* **Exercise**: Reproduce every one of the following records verbatim.

* **Data for this exercise**:

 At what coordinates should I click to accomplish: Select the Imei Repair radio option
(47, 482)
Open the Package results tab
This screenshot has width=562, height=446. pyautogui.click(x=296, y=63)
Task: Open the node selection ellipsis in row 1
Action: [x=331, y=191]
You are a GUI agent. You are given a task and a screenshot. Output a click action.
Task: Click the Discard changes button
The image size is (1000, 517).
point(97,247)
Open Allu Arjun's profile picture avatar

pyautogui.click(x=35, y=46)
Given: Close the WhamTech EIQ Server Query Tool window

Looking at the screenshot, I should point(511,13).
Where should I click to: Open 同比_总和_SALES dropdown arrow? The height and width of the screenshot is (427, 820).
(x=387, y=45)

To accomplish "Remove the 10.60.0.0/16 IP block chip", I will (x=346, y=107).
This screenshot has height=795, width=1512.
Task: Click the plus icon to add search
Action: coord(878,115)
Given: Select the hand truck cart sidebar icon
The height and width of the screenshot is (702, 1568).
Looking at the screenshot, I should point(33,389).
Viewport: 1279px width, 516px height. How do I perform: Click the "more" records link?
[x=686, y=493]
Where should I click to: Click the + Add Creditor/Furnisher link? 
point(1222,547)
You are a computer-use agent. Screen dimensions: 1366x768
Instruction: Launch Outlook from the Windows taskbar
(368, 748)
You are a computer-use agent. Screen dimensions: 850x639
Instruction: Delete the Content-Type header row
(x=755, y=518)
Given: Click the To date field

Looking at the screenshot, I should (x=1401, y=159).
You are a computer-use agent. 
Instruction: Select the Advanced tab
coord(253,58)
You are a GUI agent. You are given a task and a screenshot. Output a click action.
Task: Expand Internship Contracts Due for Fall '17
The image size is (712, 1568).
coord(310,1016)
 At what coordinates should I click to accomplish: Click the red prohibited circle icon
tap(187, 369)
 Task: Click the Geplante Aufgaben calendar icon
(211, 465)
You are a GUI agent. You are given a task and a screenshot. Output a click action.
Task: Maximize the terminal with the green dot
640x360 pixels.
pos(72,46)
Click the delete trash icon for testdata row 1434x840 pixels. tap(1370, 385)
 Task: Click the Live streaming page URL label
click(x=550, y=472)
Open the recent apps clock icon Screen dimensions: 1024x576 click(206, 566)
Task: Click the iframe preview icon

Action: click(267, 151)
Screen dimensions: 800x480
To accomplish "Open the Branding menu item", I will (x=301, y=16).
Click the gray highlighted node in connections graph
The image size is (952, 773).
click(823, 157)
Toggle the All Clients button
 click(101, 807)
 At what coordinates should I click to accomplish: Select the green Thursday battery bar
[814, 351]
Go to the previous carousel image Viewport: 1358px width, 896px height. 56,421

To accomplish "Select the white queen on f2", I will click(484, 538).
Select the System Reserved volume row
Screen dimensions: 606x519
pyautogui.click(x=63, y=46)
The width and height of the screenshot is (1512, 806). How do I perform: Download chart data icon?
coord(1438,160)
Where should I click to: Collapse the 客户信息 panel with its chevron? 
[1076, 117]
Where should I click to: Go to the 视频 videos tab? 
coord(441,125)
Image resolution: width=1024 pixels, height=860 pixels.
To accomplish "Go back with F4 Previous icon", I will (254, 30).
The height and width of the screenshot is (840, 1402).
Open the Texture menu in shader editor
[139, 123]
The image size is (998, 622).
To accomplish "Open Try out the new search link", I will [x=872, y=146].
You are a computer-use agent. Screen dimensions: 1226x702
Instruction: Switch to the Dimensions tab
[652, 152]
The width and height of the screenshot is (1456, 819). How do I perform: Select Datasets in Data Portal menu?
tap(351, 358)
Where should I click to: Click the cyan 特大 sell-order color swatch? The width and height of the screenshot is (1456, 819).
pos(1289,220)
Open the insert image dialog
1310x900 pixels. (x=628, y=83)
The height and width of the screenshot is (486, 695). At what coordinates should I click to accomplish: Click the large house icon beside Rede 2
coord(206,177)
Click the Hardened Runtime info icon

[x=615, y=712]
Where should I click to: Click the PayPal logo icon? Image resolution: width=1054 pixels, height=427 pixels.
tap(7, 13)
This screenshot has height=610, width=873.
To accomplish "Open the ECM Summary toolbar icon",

* **Solution for this task**:
 At what coordinates should I click to accomplish: Select the Imei Repair radio option
(47, 482)
Open the Package results tab
This screenshot has width=562, height=446. pyautogui.click(x=296, y=63)
Task: Open the node selection ellipsis in row 1
Action: [x=331, y=191]
You are a GUI agent. You are given a task and a screenshot. Output a click action.
Task: Click the Discard changes button
The image size is (1000, 517).
point(97,247)
Open Allu Arjun's profile picture avatar

pyautogui.click(x=35, y=46)
Given: Close the WhamTech EIQ Server Query Tool window

Looking at the screenshot, I should point(511,13).
Where should I click to: Open 同比_总和_SALES dropdown arrow? The height and width of the screenshot is (427, 820).
(x=387, y=45)

To accomplish "Remove the 10.60.0.0/16 IP block chip", I will (x=346, y=107).
This screenshot has height=795, width=1512.
Task: Click the plus icon to add search
Action: coord(878,115)
Given: Select the hand truck cart sidebar icon
The height and width of the screenshot is (702, 1568).
Looking at the screenshot, I should point(33,389).
Viewport: 1279px width, 516px height. How do I perform: Click the "more" records link?
[x=686, y=493]
Where should I click to: Click the + Add Creditor/Furnisher link? 
point(1222,547)
You are a computer-use agent. Screen dimensions: 1366x768
Instruction: Launch Outlook from the Windows taskbar
(368, 748)
You are a computer-use agent. Screen dimensions: 850x639
Instruction: Delete the Content-Type header row
(x=755, y=518)
Given: Click the To date field

Looking at the screenshot, I should (x=1401, y=159).
You are a computer-use agent. 
Instruction: Select the Advanced tab
coord(253,58)
You are a GUI agent. You are given a task and a screenshot. Output a click action.
Task: Expand Internship Contracts Due for Fall '17
The image size is (712, 1568).
coord(310,1016)
 At what coordinates should I click to accomplish: Click the red prohibited circle icon
tap(187, 369)
 Task: Click the Geplante Aufgaben calendar icon
(211, 465)
You are a GUI agent. You are given a task and a screenshot. Output a click action.
Task: Maximize the terminal with the green dot
640x360 pixels.
pos(72,46)
Click the delete trash icon for testdata row 1434x840 pixels. tap(1370, 385)
 Task: Click the Live streaming page URL label
click(x=550, y=472)
Open the recent apps clock icon Screen dimensions: 1024x576 click(206, 566)
Task: Click the iframe preview icon

Action: click(267, 151)
Screen dimensions: 800x480
To accomplish "Open the Branding menu item", I will (x=301, y=16).
Click the gray highlighted node in connections graph
The image size is (952, 773).
click(823, 157)
Toggle the All Clients button
 click(101, 807)
 At what coordinates should I click to accomplish: Select the green Thursday battery bar
[814, 351]
Go to the previous carousel image Viewport: 1358px width, 896px height. 56,421

To accomplish "Select the white queen on f2", I will click(484, 538).
Select the System Reserved volume row
Screen dimensions: 606x519
pyautogui.click(x=63, y=46)
The width and height of the screenshot is (1512, 806). How do I perform: Download chart data icon?
coord(1438,160)
Where should I click to: Collapse the 客户信息 panel with its chevron? 
[1076, 117]
Where should I click to: Go to the 视频 videos tab? 
coord(441,125)
Image resolution: width=1024 pixels, height=860 pixels.
To accomplish "Go back with F4 Previous icon", I will (254, 30).
The height and width of the screenshot is (840, 1402).
Open the Texture menu in shader editor
[139, 123]
The image size is (998, 622).
To accomplish "Open Try out the new search link", I will [x=872, y=146].
You are a computer-use agent. Screen dimensions: 1226x702
Instruction: Switch to the Dimensions tab
[652, 152]
The width and height of the screenshot is (1456, 819). How do I perform: Select Datasets in Data Portal menu?
tap(351, 358)
Where should I click to: Click the cyan 特大 sell-order color swatch? The width and height of the screenshot is (1456, 819).
pos(1289,220)
Open the insert image dialog
1310x900 pixels. (x=628, y=83)
The height and width of the screenshot is (486, 695). At what coordinates should I click to accomplish: Click the large house icon beside Rede 2
coord(206,177)
Click the Hardened Runtime info icon

[x=615, y=712]
Where should I click to: Click the PayPal logo icon? Image resolution: width=1054 pixels, height=427 pixels.
tap(7, 13)
This screenshot has height=610, width=873.
To accomplish "Open the ECM Summary toolbar icon",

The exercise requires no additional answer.